本文:
========

オウチーノ総研は、妊娠・出産や育児、保育から、介護、葬儀に至るライフステージおいて必要となる費用(ライフステージコスト)を、東京23区及び市部(全49自治体)ごとに調査した。この調査で、東京で一番ライフステージコストが安い自治体は「渋谷区」という結果が出た。

渋谷区での5つのライフステージコストのポイント

同総研は、ライフステージを「妊娠・出産」「育児・医療」「保育・教育」「住宅購入」「老後」の大きく5つに分け、東京23区及び市部(全49自治体)におけるライフステージコストを調査した。その結果、「ライフステージコストの安い街ランキング」の第1位は「渋谷区」に。

特に「保育・教育」ポイントが10.00と圧倒的に高く、その主な要因は「保育料」の安さだという。「共働き夫婦+子供2人(世帯年収800万円)」の標準家庭を想定して保育料を算出すると、最も保育料の高い自治体と「渋谷区」を比較した場合、最大で月額約3万円もの差が発生。入園から卒園までトータルで考えると、他の自治体と比べて相当コストが抑えられる。また同区は、「妊娠・出産」ポイントでも「渋谷区」は東京都の全自治体中第3位。その要因の一つとして、東京都ではまだ希少な「出産費用の助成(8万円/人)」を行っていることが挙げられる。

========

演習データ:
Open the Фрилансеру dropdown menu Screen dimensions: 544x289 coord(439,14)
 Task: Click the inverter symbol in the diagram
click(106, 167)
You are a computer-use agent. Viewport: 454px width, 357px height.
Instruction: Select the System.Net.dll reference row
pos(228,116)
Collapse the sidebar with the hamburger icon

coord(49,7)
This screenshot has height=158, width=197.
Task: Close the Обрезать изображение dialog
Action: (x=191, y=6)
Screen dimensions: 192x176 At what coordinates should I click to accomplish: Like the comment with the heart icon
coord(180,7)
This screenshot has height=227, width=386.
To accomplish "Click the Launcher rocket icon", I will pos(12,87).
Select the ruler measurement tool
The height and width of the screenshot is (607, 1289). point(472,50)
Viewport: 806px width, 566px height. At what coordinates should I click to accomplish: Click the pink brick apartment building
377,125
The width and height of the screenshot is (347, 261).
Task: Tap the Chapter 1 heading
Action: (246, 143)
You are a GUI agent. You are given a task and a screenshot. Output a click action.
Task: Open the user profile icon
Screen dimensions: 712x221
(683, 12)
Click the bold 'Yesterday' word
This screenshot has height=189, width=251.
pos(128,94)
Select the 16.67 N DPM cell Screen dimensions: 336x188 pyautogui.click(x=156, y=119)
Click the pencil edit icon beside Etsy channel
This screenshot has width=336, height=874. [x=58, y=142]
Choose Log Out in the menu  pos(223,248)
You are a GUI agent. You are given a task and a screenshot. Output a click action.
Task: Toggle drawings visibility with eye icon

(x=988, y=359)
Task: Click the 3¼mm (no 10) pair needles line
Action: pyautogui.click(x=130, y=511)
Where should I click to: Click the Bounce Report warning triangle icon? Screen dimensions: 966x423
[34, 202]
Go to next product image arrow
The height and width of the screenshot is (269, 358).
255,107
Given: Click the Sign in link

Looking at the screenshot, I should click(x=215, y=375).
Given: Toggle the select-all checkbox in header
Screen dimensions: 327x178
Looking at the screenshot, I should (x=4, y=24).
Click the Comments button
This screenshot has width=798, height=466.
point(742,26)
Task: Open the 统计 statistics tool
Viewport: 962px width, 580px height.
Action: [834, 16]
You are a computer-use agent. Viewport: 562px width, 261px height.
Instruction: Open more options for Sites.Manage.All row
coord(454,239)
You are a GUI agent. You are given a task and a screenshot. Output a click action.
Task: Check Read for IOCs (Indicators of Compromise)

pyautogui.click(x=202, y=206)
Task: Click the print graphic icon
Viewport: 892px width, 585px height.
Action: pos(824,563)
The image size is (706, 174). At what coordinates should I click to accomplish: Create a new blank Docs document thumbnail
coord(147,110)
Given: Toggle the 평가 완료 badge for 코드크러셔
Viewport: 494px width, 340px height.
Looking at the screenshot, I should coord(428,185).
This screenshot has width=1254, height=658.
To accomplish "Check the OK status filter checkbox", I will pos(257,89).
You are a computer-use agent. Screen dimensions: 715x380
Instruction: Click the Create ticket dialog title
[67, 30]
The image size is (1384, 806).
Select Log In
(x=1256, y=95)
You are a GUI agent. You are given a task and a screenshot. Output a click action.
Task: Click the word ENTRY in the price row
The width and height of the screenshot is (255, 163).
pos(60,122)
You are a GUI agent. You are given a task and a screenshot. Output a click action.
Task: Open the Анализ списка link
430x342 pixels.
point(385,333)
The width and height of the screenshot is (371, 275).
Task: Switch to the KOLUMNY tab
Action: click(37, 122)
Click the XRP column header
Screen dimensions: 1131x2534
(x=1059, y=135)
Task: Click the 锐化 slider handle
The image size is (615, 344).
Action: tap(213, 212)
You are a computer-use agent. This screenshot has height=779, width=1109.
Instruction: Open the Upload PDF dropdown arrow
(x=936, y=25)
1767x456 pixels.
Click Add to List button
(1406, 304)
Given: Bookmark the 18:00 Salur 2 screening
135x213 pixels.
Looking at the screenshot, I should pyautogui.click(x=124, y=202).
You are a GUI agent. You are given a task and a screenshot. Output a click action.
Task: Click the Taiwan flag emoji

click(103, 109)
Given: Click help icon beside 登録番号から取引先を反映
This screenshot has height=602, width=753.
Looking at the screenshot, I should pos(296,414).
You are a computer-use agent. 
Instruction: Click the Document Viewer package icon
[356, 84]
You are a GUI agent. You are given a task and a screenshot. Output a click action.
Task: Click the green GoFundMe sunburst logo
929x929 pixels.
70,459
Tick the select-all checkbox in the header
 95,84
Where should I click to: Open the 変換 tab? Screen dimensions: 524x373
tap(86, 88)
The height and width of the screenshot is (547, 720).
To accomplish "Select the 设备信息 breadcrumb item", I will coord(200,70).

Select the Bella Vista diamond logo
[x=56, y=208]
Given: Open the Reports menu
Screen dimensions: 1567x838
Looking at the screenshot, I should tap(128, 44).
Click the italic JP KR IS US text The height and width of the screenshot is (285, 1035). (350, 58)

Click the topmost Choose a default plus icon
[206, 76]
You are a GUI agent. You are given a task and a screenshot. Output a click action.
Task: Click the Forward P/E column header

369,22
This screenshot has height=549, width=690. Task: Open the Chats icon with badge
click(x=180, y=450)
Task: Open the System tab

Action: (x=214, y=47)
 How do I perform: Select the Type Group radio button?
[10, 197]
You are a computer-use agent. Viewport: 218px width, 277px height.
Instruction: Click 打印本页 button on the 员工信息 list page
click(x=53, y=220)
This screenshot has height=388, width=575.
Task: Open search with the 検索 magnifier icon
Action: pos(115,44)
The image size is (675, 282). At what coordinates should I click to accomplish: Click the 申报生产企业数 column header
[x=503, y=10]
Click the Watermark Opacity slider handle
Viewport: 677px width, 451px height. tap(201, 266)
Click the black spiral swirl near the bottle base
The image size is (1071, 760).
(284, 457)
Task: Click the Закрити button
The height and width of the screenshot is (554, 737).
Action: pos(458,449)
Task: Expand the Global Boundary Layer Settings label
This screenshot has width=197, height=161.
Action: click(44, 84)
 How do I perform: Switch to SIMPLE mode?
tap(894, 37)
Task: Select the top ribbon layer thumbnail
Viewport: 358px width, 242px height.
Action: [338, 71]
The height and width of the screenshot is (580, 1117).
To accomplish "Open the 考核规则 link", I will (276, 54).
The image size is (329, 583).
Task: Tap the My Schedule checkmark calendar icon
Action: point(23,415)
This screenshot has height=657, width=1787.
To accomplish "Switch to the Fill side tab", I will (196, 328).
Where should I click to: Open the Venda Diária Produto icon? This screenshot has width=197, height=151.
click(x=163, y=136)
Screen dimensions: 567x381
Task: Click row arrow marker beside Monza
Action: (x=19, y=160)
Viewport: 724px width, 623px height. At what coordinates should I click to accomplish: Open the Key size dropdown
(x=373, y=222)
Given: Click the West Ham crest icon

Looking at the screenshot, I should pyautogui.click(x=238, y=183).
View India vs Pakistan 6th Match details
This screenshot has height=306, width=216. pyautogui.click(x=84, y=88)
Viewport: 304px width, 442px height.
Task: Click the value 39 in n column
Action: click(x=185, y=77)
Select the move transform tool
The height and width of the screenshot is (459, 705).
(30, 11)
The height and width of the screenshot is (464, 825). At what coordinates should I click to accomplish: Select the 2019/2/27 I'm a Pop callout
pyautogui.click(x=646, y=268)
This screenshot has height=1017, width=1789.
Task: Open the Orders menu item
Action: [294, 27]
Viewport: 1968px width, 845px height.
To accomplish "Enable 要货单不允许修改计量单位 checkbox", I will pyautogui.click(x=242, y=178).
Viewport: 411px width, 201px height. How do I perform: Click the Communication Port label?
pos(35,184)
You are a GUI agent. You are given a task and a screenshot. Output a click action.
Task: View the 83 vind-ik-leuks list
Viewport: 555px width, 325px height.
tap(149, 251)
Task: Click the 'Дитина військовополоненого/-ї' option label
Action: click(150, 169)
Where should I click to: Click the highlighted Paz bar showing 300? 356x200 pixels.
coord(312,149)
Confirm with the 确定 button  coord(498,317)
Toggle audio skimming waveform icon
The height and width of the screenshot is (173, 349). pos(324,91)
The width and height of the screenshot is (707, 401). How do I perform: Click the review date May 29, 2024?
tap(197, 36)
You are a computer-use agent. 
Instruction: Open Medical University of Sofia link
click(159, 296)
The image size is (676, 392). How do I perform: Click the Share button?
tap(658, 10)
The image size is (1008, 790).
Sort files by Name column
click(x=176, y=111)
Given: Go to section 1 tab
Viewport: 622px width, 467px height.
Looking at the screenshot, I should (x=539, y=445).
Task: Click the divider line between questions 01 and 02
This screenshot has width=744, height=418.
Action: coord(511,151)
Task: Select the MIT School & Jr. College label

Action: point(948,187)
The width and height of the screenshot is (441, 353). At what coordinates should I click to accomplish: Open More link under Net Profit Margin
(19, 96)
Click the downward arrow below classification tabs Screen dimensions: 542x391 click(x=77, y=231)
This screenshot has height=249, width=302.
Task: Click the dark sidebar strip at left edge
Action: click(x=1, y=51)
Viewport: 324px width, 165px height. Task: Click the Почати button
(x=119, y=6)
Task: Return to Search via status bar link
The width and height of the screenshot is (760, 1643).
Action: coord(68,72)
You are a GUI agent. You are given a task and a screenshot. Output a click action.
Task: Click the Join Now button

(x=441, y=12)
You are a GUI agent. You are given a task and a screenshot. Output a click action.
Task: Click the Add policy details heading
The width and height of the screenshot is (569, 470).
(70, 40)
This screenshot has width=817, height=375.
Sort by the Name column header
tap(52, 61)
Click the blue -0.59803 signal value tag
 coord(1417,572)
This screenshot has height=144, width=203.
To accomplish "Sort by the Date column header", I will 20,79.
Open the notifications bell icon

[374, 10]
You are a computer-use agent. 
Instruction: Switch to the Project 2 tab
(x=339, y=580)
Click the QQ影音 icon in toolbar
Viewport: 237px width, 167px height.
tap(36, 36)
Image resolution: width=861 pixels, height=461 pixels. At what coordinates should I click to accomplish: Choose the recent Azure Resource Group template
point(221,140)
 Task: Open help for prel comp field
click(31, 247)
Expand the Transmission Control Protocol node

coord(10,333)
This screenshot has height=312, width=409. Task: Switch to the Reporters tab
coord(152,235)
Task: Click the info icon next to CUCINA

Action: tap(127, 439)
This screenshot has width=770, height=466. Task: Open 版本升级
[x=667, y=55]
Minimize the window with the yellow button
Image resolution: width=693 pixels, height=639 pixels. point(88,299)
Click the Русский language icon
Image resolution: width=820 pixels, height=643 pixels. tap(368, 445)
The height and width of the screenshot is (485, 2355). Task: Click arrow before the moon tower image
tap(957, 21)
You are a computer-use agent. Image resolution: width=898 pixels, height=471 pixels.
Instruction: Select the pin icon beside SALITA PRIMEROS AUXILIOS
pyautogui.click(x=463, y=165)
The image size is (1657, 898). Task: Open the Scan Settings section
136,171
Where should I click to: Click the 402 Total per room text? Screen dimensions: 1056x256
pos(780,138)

========

取り組む課題:
1 > ライフステージコスト調査の本文を、二文で要約しなさい。
2 > ライフステージコスト調査の本文のうち、「オウチーノ総研は、妊娠・出産」から「行っていることが挙げられる。」までの部分を、一字も変えずに書き写しなさい。
3 > ライフステージコスト調査の本文を、最後の文の後から書き継ぎなさい。

解答:
1 > オウチーノ総研は、ライフステージを「妊娠・出産」「育児・医療」「保育・教育」「住宅購入」「老後」の5つに分け、東京23区及び市部の全49自治体でライフステージコストを調査し、最も安い自治体は渋谷区という結果になった。渋谷区は主に保育料の安さから「保育・教育」ポイントが10.00と圧倒的に高く、出産費用の助成（8万円/人）を行っていることなどから「妊娠・出産」ポイントでも東京都の全自治体中第3位である。

2 >
オウチーノ総研は、妊娠・出産や育児、保育から、介護、葬儀に至るライフステージおいて必要となる費用(ライフステージコスト)を、東京23区及び市部(全49自治体)ごとに調査した。この調査で、東京で一番ライフステージコストが安い自治体は「渋谷区」という結果が出た。

渋谷区での5つのライフステージコストのポイント

同総研は、ライフステージを「妊娠・出産」「育児・医療」「保育・教育」「住宅購入」「老後」の大きく5つに分け、東京23区及び市部(全49自治体)におけるライフステージコストを調査した。その結果、「ライフステージコストの安い街ランキング」の第1位は「渋谷区」に。

特に「保育・教育」ポイントが10.00と圧倒的に高く、その主な要因は「保育料」の安さだという。「共働き夫婦+子供2人(世帯年収800万円)」の標準家庭を想定して保育料を算出すると、最も保育料の高い自治体と「渋谷区」を比較した場合、最大で月額約3万円もの差が発生。入園から卒園までトータルで考えると、他の自治体と比べて相当コストが抑えられる。また同区は、「妊娠・出産」ポイントでも「渋谷区」は東京都の全自治体中第3位。その要因の一つとして、東京都ではまだ希少な「出産費用の助成(8万円/人)」を行っていることが挙げられる。

3 >
「ライフステージコストの安い街ランキング」第2位の「港区」は、「妊娠・出産」ポイントで東京都の全自治体中第1位。「出産費用の助成額」が他と比べて大きい点と、それが第1子から受け取れる点が、高いポイントにつながっていると同総研はみている。3位の「台東区」は「住宅購入」において、高ポイントを獲得。区内に住宅を購入した人を対象に支援金を交付する「マイホーム取得支援制度」が評価された形となっている。

第1位の「渋谷区」と、最下位の「三鷹市」の生涯ライフステージコストでは「共働き夫婦+子供2人(世帯年収800万円)」の標準家庭を想定して試算してみると、両自治体の間には86万円の差が生じることがわかった。今後は、住まいを選ぶ際に「立地」だけでなく、ライフステージコストを想定した視点を加えることで、有益な住まい探しができるのではないかと同総研はみている。